Si delinea così una sorta di medicamento per le avversità, quasi un kit di pronto soccorso per le cadute in cui si potrebbe incappare, un modo per lasciare intravedere, anche nella notte più buia e nell’avversità più potente, una sorta di via di fuga, necessaria evasione per non lasciarsi andare nei momenti di difficoltà.
E’, ancora, un ulteriore elogio alla bellezza della vita, nonostante tutto il marcio che si porta appresso, nonostante le dolorose capienze delle sofferenze, nonostante il cortocircuito delle cattiverie. L’aspirazione sottesa è quella di rendere grazie al dono che si riceve, anche se costellato da elementi disturbanti, che poco ci attraggono verso la felicità e la quiete. È un invito a trovare, anche nella burrasca, l’ancora di salvezza per rendere solida la propria presenza nella società. Per questo, tutte le volte che il male dovesse bussare alla porta con sembianze amiche, quando la forma sarà parzialmente irriconoscibile, si chiede al figlio di non lasciarsi ingannare e di rispedire quei colpi al mittente, con la convinzione che ad ogni ingiuria c’è sempre un premio da ottenere. Ma forse questo testamento dell’invisibile, di quello che non si può toccare con mano ma che costruisce l’uomo rispetto all’animale, servirà anche a rendere anche il trapasso del figlio meno doloroso perché ad aspettarlo si porrà il padre, come da bambino faceva sulla soglia d’ingresso, per rendere quel luogo pauroso, in cui ognuno prima o poi giunge, una casa familiare. Ma questa è solo una mia interpretazione, come del resto tutto ciò che ho, sin qui, messo su carta.

#### ELENCO DEI DATI:
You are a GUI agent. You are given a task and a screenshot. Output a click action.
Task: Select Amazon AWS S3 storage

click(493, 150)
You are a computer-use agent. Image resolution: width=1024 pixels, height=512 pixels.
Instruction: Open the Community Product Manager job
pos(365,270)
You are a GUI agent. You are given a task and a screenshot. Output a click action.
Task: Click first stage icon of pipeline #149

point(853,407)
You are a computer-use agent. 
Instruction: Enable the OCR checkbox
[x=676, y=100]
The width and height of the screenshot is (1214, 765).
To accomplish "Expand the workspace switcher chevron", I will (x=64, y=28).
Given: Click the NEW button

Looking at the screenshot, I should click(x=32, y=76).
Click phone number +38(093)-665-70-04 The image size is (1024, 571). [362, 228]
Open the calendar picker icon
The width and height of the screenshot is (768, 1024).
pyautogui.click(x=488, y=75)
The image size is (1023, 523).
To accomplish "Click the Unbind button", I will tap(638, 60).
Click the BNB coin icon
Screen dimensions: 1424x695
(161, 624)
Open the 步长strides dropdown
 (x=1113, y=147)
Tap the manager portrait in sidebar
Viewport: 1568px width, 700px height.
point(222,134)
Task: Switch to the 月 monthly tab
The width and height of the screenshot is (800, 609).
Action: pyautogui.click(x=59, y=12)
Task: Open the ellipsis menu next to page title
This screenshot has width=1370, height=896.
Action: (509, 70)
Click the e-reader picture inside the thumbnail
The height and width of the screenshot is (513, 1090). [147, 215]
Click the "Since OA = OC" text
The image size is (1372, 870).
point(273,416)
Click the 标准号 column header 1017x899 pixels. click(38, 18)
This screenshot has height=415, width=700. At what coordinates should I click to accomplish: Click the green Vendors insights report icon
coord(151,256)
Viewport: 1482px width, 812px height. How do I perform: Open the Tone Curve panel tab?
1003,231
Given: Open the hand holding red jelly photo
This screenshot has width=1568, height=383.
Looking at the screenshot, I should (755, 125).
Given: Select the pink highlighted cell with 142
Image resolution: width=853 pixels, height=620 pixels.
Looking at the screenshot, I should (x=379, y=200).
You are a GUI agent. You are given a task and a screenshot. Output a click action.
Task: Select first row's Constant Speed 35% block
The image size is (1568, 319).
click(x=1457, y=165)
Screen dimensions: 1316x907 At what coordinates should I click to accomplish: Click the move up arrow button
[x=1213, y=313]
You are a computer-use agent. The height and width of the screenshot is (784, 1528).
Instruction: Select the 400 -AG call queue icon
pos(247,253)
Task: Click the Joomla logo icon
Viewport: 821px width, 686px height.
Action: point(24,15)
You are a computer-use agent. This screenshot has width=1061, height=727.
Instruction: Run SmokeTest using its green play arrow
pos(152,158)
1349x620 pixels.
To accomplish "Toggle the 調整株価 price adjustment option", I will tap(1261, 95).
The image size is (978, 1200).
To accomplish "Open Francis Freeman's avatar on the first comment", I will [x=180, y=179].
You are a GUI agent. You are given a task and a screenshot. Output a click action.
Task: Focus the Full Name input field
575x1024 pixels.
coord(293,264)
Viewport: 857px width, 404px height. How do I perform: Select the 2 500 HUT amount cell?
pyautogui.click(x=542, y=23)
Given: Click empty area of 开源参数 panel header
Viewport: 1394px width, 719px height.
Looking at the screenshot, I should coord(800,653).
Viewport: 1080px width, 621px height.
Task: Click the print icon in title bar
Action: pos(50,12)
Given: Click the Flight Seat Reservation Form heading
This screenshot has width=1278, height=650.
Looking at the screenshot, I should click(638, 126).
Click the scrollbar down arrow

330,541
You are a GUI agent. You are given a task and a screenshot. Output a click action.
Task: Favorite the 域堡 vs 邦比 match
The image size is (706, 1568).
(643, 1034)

#### COMPITI DA SVOLGERE:
a: Cita dal testo del documento il passo che inizia con "Si delinea così" e termina con "momenti di difficoltà.".
b: Secondo il testo del documento, per quale motivo il trapasso del figlio potrebbe risultare meno doloroso? Spiegalo in una o due frasi.

#### SOLUZIONI DEI COMPITI:
a:
Si delinea così una sorta di medicamento per le avversità, quasi un kit di pronto soccorso per le cadute in cui si potrebbe incappare, un modo per lasciare intravedere, anche nella notte più buia e nell’avversità più potente, una sorta di via di fuga, necessaria evasione per non lasciarsi andare nei momenti di difficoltà.

b: Perché ad aspettarlo ci sarà il padre, come faceva sulla soglia d'ingresso quando il figlio era bambino. Così quel luogo pauroso, a cui ognuno prima o poi giunge, diventerà una casa familiare.